In mixed effects modelling longitudinal analyses of trajectories of HRSD–24 total scores over the ECT treatment course, there was a significant downwards trend for all electrode placements in the unadjusted and adjusted polynomial models (coefficients for linear and quadratic time effects for both models: Ps<0.0001) (Fig. 3).
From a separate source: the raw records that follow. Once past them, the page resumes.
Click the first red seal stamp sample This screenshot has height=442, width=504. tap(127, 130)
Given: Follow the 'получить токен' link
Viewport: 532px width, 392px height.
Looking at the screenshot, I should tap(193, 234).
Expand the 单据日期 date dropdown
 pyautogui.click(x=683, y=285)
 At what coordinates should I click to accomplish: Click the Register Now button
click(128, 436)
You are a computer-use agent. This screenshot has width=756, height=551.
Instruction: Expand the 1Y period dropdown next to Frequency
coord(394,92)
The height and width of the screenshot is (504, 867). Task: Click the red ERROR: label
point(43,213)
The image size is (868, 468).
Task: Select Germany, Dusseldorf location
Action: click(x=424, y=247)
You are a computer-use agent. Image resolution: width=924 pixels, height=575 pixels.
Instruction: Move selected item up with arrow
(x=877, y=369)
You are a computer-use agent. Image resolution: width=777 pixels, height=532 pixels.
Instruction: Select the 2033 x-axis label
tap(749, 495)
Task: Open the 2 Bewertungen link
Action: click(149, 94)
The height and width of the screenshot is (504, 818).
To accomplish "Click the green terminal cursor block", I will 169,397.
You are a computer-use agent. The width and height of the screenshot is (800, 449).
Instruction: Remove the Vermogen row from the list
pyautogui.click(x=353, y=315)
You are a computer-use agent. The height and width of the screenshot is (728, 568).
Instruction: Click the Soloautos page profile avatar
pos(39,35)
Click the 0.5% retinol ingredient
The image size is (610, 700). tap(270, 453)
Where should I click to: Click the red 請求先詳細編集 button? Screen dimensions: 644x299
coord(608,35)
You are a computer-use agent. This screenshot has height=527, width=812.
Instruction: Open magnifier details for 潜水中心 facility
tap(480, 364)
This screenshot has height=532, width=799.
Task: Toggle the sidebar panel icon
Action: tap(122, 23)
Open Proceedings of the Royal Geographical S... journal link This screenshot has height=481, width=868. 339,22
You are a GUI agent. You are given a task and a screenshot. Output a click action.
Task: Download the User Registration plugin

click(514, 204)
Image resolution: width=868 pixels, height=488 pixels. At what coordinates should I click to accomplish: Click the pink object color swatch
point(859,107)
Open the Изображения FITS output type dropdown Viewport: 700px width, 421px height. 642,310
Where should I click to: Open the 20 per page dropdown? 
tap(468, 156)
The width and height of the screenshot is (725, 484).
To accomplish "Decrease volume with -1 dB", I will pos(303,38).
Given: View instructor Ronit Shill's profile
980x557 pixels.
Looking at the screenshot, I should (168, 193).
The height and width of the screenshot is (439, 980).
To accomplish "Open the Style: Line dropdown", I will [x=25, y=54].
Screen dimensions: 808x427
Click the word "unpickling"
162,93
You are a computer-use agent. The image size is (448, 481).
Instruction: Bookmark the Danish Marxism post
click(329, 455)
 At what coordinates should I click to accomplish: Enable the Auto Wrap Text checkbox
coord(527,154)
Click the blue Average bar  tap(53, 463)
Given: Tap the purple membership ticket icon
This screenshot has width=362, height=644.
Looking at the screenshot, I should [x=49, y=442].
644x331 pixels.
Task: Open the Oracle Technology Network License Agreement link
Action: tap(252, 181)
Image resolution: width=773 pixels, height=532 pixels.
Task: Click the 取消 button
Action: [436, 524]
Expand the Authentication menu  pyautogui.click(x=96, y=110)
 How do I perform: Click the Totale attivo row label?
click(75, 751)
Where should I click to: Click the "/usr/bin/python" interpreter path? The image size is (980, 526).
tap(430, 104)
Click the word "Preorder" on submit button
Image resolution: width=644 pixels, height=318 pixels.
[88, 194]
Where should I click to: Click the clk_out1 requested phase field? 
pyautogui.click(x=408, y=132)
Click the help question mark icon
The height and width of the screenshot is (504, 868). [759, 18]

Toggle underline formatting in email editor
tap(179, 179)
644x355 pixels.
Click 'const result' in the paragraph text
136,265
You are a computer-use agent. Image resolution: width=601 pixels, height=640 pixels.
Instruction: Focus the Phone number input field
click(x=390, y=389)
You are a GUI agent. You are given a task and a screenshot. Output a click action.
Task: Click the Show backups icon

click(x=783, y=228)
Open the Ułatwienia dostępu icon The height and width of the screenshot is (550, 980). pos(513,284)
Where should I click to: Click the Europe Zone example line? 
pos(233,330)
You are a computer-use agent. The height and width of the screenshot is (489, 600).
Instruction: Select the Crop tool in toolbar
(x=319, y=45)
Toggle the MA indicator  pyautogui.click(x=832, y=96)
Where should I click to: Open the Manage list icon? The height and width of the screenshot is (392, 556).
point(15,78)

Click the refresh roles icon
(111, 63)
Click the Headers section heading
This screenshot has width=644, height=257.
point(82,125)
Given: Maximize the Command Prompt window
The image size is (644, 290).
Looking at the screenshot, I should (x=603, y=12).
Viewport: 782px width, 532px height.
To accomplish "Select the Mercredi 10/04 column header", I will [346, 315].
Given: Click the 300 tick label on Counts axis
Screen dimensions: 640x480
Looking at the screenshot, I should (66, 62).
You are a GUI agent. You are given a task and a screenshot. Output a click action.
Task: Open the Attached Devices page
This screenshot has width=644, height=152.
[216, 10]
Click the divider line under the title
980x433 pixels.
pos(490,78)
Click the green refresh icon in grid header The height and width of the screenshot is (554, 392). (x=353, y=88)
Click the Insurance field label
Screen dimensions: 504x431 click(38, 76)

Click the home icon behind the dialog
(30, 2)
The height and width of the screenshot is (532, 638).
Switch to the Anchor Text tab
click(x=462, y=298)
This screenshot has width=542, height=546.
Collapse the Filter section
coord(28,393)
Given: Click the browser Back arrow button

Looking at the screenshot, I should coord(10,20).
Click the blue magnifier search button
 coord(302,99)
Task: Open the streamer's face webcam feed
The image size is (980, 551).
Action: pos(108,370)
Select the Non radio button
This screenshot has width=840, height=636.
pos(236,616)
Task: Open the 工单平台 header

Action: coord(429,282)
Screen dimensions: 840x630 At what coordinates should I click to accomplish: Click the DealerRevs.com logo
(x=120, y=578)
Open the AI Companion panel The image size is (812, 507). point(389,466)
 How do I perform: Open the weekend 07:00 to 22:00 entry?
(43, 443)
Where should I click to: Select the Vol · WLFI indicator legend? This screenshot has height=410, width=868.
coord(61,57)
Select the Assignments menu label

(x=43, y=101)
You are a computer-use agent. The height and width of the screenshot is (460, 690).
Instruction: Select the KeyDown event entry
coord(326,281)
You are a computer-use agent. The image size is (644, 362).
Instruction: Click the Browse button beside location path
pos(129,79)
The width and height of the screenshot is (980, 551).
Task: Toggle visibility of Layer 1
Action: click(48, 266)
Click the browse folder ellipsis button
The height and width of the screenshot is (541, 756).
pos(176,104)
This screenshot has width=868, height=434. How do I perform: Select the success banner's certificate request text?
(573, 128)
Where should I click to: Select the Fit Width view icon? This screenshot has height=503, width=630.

The model-fitted HRSD–24 means for bitemporal placement were significantly lower than those for right unilateral at visits two to eight (after ECT one to seven). The difference in covariate-adjusted HRSD–24 means between the bitemporal and right unilateral placements was approximately three HRSD–24 units over these time periods (visit two: difference in least squares means effect size (ES) = 2.54, Tukey–Kramer adjusted P = 0.058); visit three: ES = 2.90, adjusted P = 0.016; visit four: ES = 3.14, adjusted P = 0.013; visit five: ES = 3.25, adjusted P = 0.016; visit six: ES = 3.26, adjusted P = 0.022; visit seven: ES = 3.13, adjusted P = 0.037; visit eight: ES = 2.88, adjusted P = 0.085). The HRSD–24 means for bitemporal placement were significantly lower than those for bifrontal at visits three to five (after ECT two to four) (visit three: ES = 2.45, adjusted P = 0.047; visit four: ES = 2.60, adjusted P = 0.046; visit five: ES = 2.51, adjusted P = 0.081). The HRSD–24 means did not differ significantly for right unilateral compared with bifrontal placement at any time point. Among those who remitted, almost all (≥90%) of the remissions occurred within approximately 3 weeks of treatment (≤9 ECT). Participants remaining in the study up to visit nine were predominantly those for whom none of the treatments were effective (non-remitters). In further mixed effects modelling analyses, we restricted interest to the time period in which the early rapid decrease in symptoms occurred (e.g. after approximately 2 weeks of treatment). For this period, the rate of decrease in HRSD–24 scores for the bitemporal placement was significantly greater than that for right unilateral, indicating a more rapid rate of symptom reduction for this placement (bitemporal v. right unilateral: P = 0.029/0.026 for linear/quadratic terms in adjusted mixed effects modelling). Further, the bifrontal placement produced a decrease in symptom severity that was marginally significantly better than that of right unilateral over the early treatment period (bifrontal v. right unilateral: P = 0.109/0.084 for linear/quadratic terms in adjusted mixed effects modelling).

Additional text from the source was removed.